Avenir du modèle intensif, du système de distribution et de la profession : trois questions soulevées par la crise du monde agricole
Concilier écologie et compétitivité : le challenge est de taille pour les agriculteurs français. Mais face à la prise de conscience environnementale et aux exigences de qualité, le secteur tente de se réinventer.
Deux France qui se font face et peinent à se comprendre. Mardi 22 octobre, les agriculteurs se sont donné rendez-vous devant les préfectures, à l'appel des syndicats FNSEA et Jeunes Agriculteurs. Ils dénoncent "l'agribashing", ou le dénigrement systématique dont serait victime le milieu agricole – de la part des défenseurs de l'environnement, des pouvoirs publics ou des consommateurs. Les uns déplorent leurs conditions de travail et leurs fins de mois difficiles, quand les autres plaident pour la fin de l'agriculture intensive. Ces deux visions sont-elles forcément antinomiques ? Moins de pesticides et davantage de sens, tout en assurant la sécurité alimentaire de la population et un revenu juste aux agriculteurs : un idéal qui demande une remise en question de l'ensemble des acteurs du secteur.
1Les agriculteurs peuvent-ils sortir du système dominant ?
L'agriculture dite "intensive", qui combine fermes industrielles, élevages en batterie et intrants chimiques, a la peau dure. Ce modèle agricole domine l'Occident depuis la fin de la Seconde Guerre mondiale, où il fallait nourrir le peuple. On cherche alors à maximiser les rendements par rapport aux facteurs de production – la main-d'œuvre, les terres disponibles, le progrès technique. On fait donc appel aux machines et aux intrants chimiques. Et ça fonctionne : les déséquilibres alimentaires qui existent sur la planète sont en partie corrigés, les coûts de production s'amenuisent, la production et la rentabilité sont décuplées.
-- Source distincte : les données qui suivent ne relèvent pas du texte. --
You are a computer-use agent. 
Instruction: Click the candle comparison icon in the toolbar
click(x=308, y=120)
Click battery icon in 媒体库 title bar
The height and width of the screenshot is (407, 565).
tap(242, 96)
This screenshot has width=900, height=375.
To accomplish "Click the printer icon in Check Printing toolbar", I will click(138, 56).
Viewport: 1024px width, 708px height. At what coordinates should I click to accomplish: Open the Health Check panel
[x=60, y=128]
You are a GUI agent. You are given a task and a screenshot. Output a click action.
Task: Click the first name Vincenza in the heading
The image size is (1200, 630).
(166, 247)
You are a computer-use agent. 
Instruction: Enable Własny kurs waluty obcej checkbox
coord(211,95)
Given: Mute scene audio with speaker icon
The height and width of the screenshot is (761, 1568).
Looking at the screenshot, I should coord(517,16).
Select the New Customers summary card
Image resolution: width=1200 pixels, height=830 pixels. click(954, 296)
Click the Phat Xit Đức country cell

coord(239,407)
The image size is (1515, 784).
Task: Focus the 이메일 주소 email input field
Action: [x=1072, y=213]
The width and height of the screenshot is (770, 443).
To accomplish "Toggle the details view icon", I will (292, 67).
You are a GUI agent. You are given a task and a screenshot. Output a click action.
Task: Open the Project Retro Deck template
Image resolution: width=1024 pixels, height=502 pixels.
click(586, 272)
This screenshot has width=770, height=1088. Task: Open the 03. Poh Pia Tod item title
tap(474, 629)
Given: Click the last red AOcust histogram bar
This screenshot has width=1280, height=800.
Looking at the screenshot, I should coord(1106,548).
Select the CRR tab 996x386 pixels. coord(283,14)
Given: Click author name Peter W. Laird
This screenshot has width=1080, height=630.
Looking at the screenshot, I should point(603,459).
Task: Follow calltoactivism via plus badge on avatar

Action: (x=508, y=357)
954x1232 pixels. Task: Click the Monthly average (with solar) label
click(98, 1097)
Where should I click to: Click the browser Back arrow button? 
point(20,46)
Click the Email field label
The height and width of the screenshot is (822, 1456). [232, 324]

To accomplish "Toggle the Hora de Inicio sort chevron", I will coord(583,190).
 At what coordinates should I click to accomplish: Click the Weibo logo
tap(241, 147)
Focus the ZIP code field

Aujourd'hui, avec quelque 30 millions d'hectares consacrés à l'agriculture, le secteur primaire français est à l'origine de 17% de la production européenne. De quoi rapporter à la France 3,7% de son PIB – et tout cela avec une majorité de fermes de tailles moyennes et de plus de 100 hectares. "Les agriculteurs sont trompés depuis longtemps, lâche Arnaud Daguin, cofondateur du mouvement Pour une agriculture du vivant. On a eu besoin d'eux, on leur a dit de faire de l'intensif, de produire plus, de pulvériser, et finalement, ils se font insulter. Leur colère est légitime."
Mais les premières limites du système intensif commencent à se faire sentir. "On sait bien que nos pratiques font mal, témoigne Antoine Faucheux, exploitant dans le Loiret. Depuis que j'ai 14 ans, je vois mon père malade à cause des pesticides."
Comme en amour, c'est plus simple de rester par habitude que de changer, même si on est malheureux.
Antoine Faucheux, exploitant agricole dans le Loiretà franceinfo
Quand il a repris l'exploitation familiale, Antoine a décidé rapidement d'entamer une conversion vers le bio. "J'en étais à un point où je refusais de manger les produits que j'avais cultivés. Et jamais je n'aurais donné ça à mes enfants. Je n'en étais pas fier." Désormais fervent défenseur de l'agriculture raisonnée et à la tête du Gabor, groupement d'exploitants bio de son département, il fait état des difficultés qu'il a connues lors de sa conversion.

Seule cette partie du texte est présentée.